WHAT IS REQUIRED:
Go through the material and copy each line in which the word "announcement" shows up.

------------------------------

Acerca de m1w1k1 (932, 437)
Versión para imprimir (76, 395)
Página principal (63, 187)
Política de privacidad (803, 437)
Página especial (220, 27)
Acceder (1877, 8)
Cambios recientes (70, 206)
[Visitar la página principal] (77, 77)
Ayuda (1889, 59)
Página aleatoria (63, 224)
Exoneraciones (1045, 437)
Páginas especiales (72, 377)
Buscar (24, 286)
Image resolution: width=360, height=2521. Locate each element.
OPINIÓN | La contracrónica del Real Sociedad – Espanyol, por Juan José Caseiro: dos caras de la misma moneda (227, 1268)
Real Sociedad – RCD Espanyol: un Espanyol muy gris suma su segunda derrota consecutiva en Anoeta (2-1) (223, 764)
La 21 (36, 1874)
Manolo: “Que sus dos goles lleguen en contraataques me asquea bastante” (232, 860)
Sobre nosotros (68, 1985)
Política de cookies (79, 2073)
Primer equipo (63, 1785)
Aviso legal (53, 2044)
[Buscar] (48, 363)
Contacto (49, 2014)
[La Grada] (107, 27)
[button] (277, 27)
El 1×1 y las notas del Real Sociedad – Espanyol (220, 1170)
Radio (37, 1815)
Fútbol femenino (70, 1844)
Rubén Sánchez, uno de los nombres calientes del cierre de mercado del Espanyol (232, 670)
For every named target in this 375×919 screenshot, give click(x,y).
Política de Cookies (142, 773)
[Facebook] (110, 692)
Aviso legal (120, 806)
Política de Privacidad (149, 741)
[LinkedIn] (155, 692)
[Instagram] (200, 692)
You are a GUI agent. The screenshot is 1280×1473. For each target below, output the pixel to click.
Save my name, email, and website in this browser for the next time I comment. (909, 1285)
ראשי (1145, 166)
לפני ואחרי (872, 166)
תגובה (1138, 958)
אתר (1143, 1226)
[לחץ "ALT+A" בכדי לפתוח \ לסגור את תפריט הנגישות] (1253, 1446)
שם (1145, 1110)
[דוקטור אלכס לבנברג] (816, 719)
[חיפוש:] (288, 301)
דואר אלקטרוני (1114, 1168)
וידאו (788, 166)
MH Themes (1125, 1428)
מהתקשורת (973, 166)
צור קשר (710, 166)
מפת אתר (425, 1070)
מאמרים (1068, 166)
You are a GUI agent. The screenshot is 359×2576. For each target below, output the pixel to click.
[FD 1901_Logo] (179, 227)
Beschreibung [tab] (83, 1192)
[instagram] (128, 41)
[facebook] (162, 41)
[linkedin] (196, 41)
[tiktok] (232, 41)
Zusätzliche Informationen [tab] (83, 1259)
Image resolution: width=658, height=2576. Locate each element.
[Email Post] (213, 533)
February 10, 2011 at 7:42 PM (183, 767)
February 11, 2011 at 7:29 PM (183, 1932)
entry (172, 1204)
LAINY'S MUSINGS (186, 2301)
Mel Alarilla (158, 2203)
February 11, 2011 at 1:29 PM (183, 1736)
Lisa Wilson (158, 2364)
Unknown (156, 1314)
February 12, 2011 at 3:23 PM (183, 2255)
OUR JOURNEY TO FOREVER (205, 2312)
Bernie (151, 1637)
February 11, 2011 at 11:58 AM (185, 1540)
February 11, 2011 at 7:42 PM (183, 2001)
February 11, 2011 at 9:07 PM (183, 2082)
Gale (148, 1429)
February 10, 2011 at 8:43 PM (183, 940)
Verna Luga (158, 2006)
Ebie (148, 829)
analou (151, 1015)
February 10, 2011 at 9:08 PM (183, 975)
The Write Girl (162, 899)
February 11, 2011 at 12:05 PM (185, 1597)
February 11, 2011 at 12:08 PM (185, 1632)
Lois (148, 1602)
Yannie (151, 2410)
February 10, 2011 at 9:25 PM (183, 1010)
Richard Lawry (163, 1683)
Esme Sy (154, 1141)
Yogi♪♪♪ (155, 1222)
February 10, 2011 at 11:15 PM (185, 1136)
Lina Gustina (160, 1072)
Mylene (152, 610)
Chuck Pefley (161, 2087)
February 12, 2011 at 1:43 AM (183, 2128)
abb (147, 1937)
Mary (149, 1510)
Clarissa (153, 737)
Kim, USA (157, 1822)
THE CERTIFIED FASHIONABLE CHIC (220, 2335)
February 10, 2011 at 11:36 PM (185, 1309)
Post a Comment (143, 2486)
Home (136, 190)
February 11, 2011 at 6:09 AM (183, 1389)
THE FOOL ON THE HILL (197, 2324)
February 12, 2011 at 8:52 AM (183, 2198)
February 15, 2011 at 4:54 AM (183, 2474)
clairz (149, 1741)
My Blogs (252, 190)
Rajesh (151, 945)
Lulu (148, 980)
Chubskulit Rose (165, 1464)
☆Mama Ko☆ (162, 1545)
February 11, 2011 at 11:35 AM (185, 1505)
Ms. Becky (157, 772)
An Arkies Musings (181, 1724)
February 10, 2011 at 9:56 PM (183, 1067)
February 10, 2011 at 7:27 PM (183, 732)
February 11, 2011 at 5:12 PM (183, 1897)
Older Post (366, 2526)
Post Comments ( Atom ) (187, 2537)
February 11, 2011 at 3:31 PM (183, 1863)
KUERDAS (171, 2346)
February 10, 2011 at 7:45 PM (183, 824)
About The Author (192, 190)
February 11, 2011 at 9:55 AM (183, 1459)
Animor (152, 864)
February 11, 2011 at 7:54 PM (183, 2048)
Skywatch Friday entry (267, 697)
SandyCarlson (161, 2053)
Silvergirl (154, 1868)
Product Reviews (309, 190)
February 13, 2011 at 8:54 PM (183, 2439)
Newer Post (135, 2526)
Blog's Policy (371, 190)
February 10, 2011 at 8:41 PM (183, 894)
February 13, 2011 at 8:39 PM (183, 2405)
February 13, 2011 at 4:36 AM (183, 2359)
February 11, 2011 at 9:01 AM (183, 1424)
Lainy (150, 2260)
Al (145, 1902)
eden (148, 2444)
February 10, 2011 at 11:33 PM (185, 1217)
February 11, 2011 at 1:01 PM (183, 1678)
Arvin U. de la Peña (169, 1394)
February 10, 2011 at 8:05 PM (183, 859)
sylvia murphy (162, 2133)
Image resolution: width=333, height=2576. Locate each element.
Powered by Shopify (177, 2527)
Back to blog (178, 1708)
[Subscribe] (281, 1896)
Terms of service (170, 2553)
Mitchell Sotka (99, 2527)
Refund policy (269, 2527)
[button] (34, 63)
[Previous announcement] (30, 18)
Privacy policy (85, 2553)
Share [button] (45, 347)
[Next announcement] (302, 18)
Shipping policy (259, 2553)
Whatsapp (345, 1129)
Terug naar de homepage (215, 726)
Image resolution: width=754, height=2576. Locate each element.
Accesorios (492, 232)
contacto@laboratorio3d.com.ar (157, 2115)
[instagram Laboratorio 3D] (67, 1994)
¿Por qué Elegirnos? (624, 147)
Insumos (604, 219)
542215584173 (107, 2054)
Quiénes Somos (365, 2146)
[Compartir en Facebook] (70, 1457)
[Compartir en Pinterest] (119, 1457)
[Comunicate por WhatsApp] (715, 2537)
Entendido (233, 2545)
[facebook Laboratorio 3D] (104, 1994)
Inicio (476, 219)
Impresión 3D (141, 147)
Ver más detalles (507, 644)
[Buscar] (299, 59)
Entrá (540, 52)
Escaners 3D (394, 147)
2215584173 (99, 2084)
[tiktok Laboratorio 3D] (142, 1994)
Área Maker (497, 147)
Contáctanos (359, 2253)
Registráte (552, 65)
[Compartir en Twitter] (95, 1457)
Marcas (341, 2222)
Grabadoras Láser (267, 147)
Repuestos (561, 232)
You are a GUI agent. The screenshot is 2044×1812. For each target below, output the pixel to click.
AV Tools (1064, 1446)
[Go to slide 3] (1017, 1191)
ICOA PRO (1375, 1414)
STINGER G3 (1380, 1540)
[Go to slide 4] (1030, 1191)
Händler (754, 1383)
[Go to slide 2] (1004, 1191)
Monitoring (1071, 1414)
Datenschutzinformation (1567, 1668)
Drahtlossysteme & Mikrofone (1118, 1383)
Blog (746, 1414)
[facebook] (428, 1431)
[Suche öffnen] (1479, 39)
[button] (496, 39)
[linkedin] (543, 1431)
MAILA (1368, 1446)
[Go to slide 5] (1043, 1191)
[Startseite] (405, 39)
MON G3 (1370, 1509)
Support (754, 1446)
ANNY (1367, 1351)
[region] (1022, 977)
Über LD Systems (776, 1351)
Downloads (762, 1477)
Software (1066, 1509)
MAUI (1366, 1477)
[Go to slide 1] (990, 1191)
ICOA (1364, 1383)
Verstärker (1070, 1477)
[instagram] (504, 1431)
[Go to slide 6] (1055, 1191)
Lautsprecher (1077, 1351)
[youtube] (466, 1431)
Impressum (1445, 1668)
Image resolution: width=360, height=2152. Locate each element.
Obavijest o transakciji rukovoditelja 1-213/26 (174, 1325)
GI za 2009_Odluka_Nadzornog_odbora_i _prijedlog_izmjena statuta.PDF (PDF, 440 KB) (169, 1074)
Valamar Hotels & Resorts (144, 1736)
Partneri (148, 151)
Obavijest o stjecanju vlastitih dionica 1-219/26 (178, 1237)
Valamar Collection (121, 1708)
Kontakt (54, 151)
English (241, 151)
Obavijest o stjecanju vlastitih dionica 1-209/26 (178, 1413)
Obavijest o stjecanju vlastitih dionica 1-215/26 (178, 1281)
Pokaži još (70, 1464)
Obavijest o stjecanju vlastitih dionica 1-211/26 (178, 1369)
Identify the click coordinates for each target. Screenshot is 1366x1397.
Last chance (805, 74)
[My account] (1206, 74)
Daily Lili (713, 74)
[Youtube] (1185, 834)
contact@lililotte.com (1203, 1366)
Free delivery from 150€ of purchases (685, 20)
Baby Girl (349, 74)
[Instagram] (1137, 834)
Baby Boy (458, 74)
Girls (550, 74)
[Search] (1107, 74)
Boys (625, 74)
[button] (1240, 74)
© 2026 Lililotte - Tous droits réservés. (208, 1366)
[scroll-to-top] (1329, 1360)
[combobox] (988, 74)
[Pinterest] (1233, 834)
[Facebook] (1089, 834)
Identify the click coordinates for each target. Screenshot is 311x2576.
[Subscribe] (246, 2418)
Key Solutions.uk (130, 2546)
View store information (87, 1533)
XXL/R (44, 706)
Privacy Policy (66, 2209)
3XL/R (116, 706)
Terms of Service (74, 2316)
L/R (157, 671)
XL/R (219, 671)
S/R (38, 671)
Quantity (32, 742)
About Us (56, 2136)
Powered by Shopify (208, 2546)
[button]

------------------------------

TASK ANSWER:
[Previous announcement] (30, 18)
[Next announcement] (302, 18)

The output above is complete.